Word and Excel users already know that a header is a line of text that appears at the top of each printed page; a footer appears at the bottom. They are typically used to hold information such as filename, document title, or page number—information that is obvious when you are working in Visio, but not when you are holding the hard copy in your hand.

Visio provides three fixed information areas each for headers and footers. Providing a grand total of six possible fields.

You add headers and footers from the Print Preview tab of the Ribbon, which you can get to via File, Print, Print Preview. Clicking Header & Footer opens the dialog shown in Figure 2. Note the two columns of three fields in which you can enter information.

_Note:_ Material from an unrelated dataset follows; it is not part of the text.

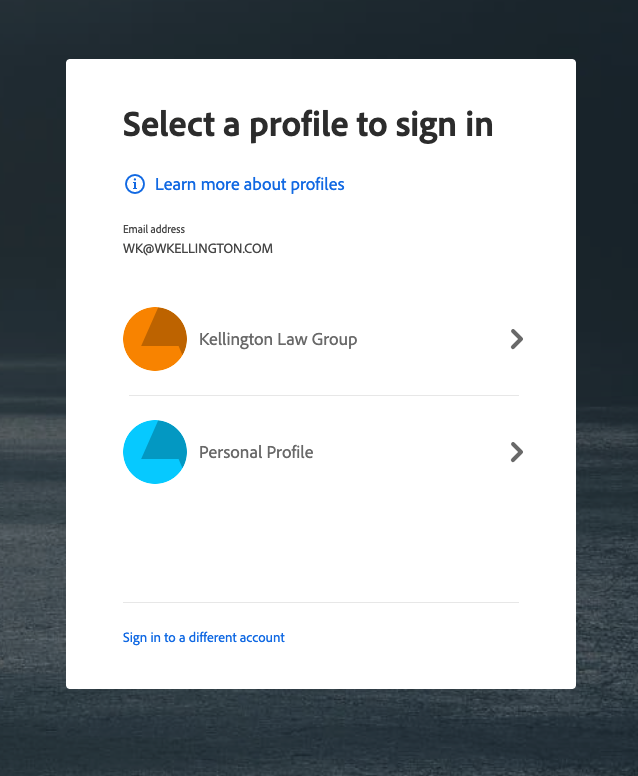Open the Learn more about profiles link
The image size is (638, 776).
(x=249, y=184)
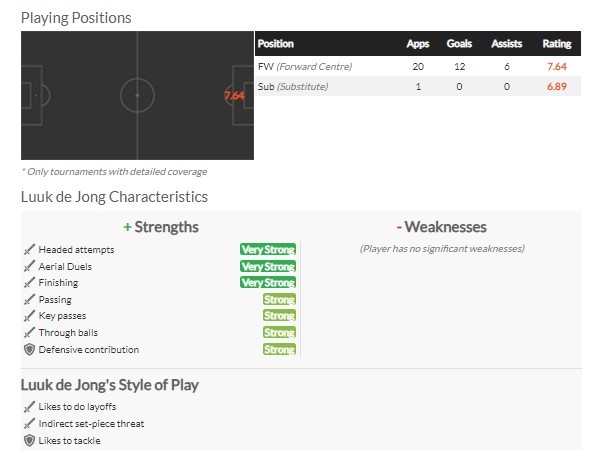
Task: Click the Very Strong badge for Finishing
Action: click(268, 283)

Figure 2. The Header and Footer dialog, with Print Preview in the background. Notice the combination of free-form text and field codes used to build this document’s three-part header.

You can enter any text you want into each box, and you can also add field codes for dynamic information. Field codes are used for information that might change, such as the filename and date, or information that varies from page to page, such as number or name. Visio has a small set of field codes, but even so, you don’t have to memorize them. The arrows to the right of each text box in the Header and Foorter dialog help you to insert them. Table 1 summarizes the available field codes for headers and footers.

Table 1. Field Codes for Headers and Footers
Field InformationField Code
Page number&p
Page name&n
Total printed pages&P
Current time&t
Current date (short)&d
Current date (long)&D
Filename&f
File extension&e
Filename and extension&f&e

Some users find the set of field codes too limiting. For example, there is no code for the document’s directory. The workaround is to insert fields into shapes, where the choices are much more varied and numerous. You effectively create headers and footers by using shapes placed on background pages. This is described in the next section.


You can mix text and field codes to make more readable headers. One of the most common combinations is &p plus &P which shows which page you are on, out of the number of pages in the document. Here are a few ways you might mix codes with text:

  • pg &p of &P pages

pg 2 of 3 pages
  • &p/&P

2/3
  • Page &p (&P total)

Page 2 (3 total)

Remember that headers and footers appear on every page in a document, but they don’t show on the drawing page when you are working on your diagram. You only see them in Print Preview, on printed documents, and documents exported as PDF or XPS files.

Headers and footers print over drawing page content. For this reason, if you have graphics close to the top or bottom of the page, be aware that headers and footers might obscure them when you print.